EXERCISE DATA:
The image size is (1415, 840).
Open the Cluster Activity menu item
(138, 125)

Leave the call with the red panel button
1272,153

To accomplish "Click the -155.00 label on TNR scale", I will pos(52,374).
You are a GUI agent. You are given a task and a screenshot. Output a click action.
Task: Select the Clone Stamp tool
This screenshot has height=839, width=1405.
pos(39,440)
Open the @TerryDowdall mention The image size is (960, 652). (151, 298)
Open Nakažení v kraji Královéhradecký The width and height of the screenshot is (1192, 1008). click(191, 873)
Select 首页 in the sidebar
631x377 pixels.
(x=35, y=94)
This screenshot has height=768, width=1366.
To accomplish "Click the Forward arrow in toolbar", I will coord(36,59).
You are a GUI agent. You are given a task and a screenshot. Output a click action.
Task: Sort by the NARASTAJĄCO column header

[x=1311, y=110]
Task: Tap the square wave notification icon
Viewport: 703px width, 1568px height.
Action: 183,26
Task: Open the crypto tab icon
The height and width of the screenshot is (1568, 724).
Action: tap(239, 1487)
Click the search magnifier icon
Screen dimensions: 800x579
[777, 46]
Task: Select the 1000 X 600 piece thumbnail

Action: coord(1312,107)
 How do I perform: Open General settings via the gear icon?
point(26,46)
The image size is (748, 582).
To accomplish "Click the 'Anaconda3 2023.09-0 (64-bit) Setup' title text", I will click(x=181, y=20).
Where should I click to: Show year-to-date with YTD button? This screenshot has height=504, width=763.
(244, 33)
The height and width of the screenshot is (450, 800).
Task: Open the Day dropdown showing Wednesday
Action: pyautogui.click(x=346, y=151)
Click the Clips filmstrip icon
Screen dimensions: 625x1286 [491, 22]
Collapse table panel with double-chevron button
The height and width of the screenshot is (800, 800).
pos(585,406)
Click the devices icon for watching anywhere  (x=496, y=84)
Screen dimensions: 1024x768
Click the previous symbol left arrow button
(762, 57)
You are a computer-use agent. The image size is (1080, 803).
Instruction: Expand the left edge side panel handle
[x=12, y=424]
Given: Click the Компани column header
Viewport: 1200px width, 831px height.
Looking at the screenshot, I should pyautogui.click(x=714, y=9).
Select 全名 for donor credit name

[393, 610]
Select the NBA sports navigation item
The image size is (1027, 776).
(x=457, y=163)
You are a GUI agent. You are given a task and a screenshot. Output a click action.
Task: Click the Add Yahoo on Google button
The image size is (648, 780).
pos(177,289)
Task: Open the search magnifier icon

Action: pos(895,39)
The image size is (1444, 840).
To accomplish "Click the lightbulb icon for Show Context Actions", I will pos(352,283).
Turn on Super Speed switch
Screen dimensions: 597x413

GIVEN TASK:
Reproduce the data above verbatim, line by line and in full.

TASK RESPONSE:
The image size is (1415, 840).
Open the Cluster Activity menu item
(138, 125)

Leave the call with the red panel button
1272,153

To accomplish "Click the -155.00 label on TNR scale", I will pos(52,374).
You are a GUI agent. You are given a task and a screenshot. Output a click action.
Task: Select the Clone Stamp tool
This screenshot has height=839, width=1405.
pos(39,440)
Open the @TerryDowdall mention The image size is (960, 652). (151, 298)
Open Nakažení v kraji Královéhradecký The width and height of the screenshot is (1192, 1008). click(191, 873)
Select 首页 in the sidebar
631x377 pixels.
(x=35, y=94)
This screenshot has height=768, width=1366.
To accomplish "Click the Forward arrow in toolbar", I will coord(36,59).
You are a GUI agent. You are given a task and a screenshot. Output a click action.
Task: Sort by the NARASTAJĄCO column header

[x=1311, y=110]
Task: Tap the square wave notification icon
Viewport: 703px width, 1568px height.
Action: 183,26
Task: Open the crypto tab icon
The height and width of the screenshot is (1568, 724).
Action: tap(239, 1487)
Click the search magnifier icon
Screen dimensions: 800x579
[777, 46]
Task: Select the 1000 X 600 piece thumbnail

Action: coord(1312,107)
 How do I perform: Open General settings via the gear icon?
point(26,46)
The image size is (748, 582).
To accomplish "Click the 'Anaconda3 2023.09-0 (64-bit) Setup' title text", I will click(x=181, y=20).
Where should I click to: Show year-to-date with YTD button? This screenshot has height=504, width=763.
(244, 33)
The height and width of the screenshot is (450, 800).
Task: Open the Day dropdown showing Wednesday
Action: pyautogui.click(x=346, y=151)
Click the Clips filmstrip icon
Screen dimensions: 625x1286 [491, 22]
Collapse table panel with double-chevron button
The height and width of the screenshot is (800, 800).
pos(585,406)
Click the devices icon for watching anywhere  (x=496, y=84)
Screen dimensions: 1024x768
Click the previous symbol left arrow button
(762, 57)
You are a computer-use agent. The image size is (1080, 803).
Instruction: Expand the left edge side panel handle
[x=12, y=424]
Given: Click the Компани column header
Viewport: 1200px width, 831px height.
Looking at the screenshot, I should pyautogui.click(x=714, y=9).
Select 全名 for donor credit name

[393, 610]
Select the NBA sports navigation item
The image size is (1027, 776).
(x=457, y=163)
You are a GUI agent. You are given a task and a screenshot. Output a click action.
Task: Click the Add Yahoo on Google button
The image size is (648, 780).
pos(177,289)
Task: Open the search magnifier icon

Action: pos(895,39)
The image size is (1444, 840).
To accomplish "Click the lightbulb icon for Show Context Actions", I will pos(352,283).
Turn on Super Speed switch
Screen dimensions: 597x413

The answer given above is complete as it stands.